## Your task
Continue the stock market commentary on upcoming volatility, starting right after its final sentence.

## Excerpted passage
____

At the same time, we’re on the prowl for new volatility in the market. This is not necessarily leading to a catastrophe like so many super-bears and even a few major institutions persistently are warning of last year and this year.
For us, holding core positions is fine, while cutting back on spikes as a necessary way to build liquidity to take advantage of volatility due soon.
How soon has always been the question following the ragged series we’d looked for all Winter and Spring, which I eventually labeled rinse & repeat. The leveraged Wall Street crowd dared not let this break, lest the trap door risk would rear its head again sort of like early February’s hit). At the moment that trap door is at least 100 handles below the S&P 500 (SPX) now.
This next go-round depends on a myriad of things going right, going wrong or for that matter what usually happens, a gray area neither black or white of course.
That’s part of why there are mixed views here, and also why the surveys of confidence rise or fall on business’s take on trade progress. (It means more than peace talks or the Iran nuclear issue for this market.)
It’s also just ahead of an expected solid 2nd Quarter earnings flow. And there’s a seasonal pattern that often has a market firming into early-mid-July, and then it gets rocky.

____

## Provided material

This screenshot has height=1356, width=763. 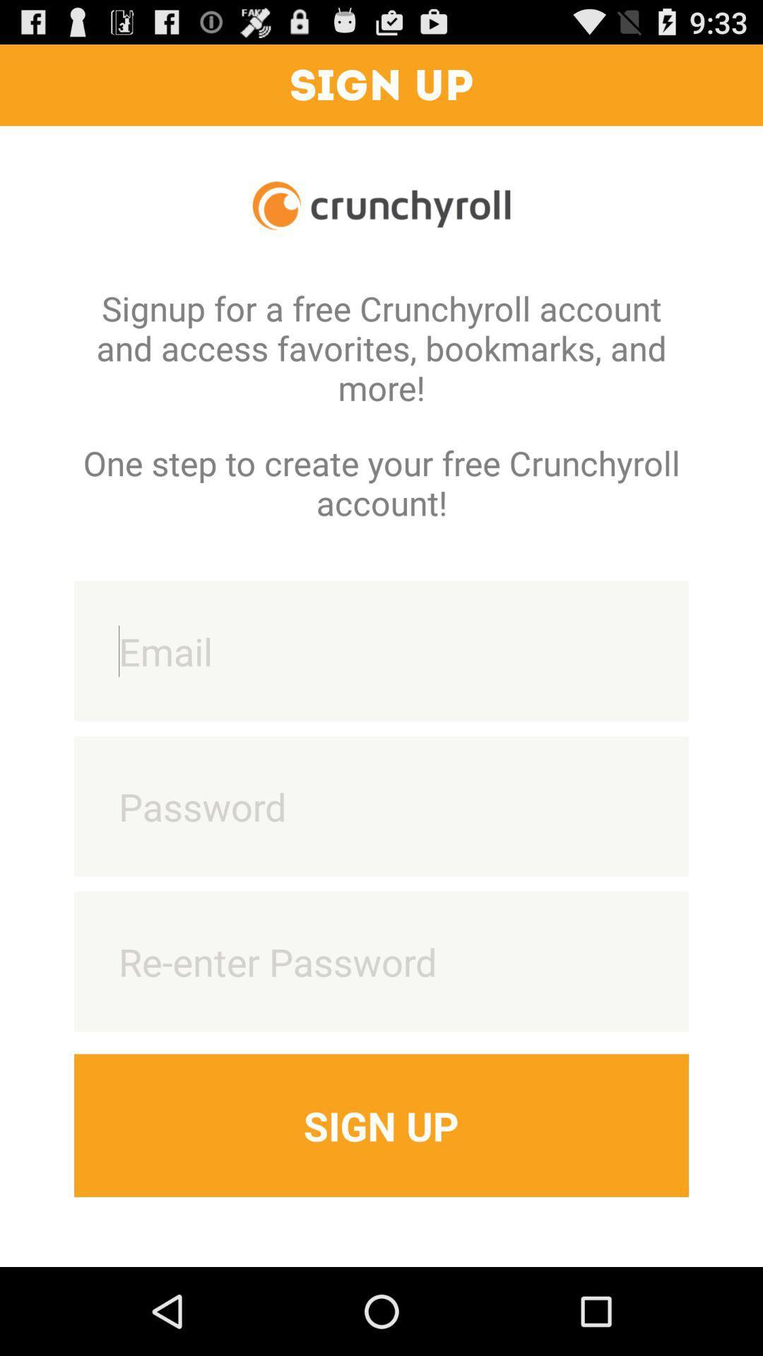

____

## Result
So far, it’s more of a Rocky Balboa market that takes hits and keeps on, if you will. This also contributes to complacency and a sort of arrogance that even the big brokers are too pessimistic. The game is being well-played.
I have written a few times about buybacks and how that not only boosts the superficial earnings reports, but repeatedly revitalizes additional executive compensation, by virtue of pushing shares up. It’s not just opinion. Filings show the increased insider selling in the biggest companies shortly after their shares periodically advanced following rounds of buybacks.
That’s of course not a technical indicator, but it is part of why this market behaves, as it has and does.
Once interest rates really start firming that game has a shorter lifespan by the way. (If it’s not on the wane sooner anyway, as the majority of insiders sell strength but only on restricted plans that limit it.)
Technically this market has elevated the game a bit by moving over the standard deviation inflection of 2740-60 basis September S&P. So now it will press 2800 (barring existential news and Brexit is not such news) with perhaps some shifts related to Trump’s upcoming European trip. Now he’s becoming a distraction for PM May as she has domestic challenges with her soft Brexit that presumably the EU (and London’s mayor) like better.
Oil remains firm and should, but not significantly higher unless the Iranian forces illegally nudging into the exclusion zone of Syria near the Israeli and Golan territories fail to respond to calls from Israel, Egypt, Jordan, Saudi and Russia (the latter who enabled Iran and Hezbollah to maraud around the area) to withdraw.
Iran refuses even as Russia demands it, not just us. Then there is the Yemen conflict, which risks becoming sort of a Somalia situation for the Saudis, and our hands are not entirely detached from the conflict. At the same time the radical wing of Iran is threatening Persian Gulf Oil traffic and if they actually do anything, well that obviously is an instant crisis.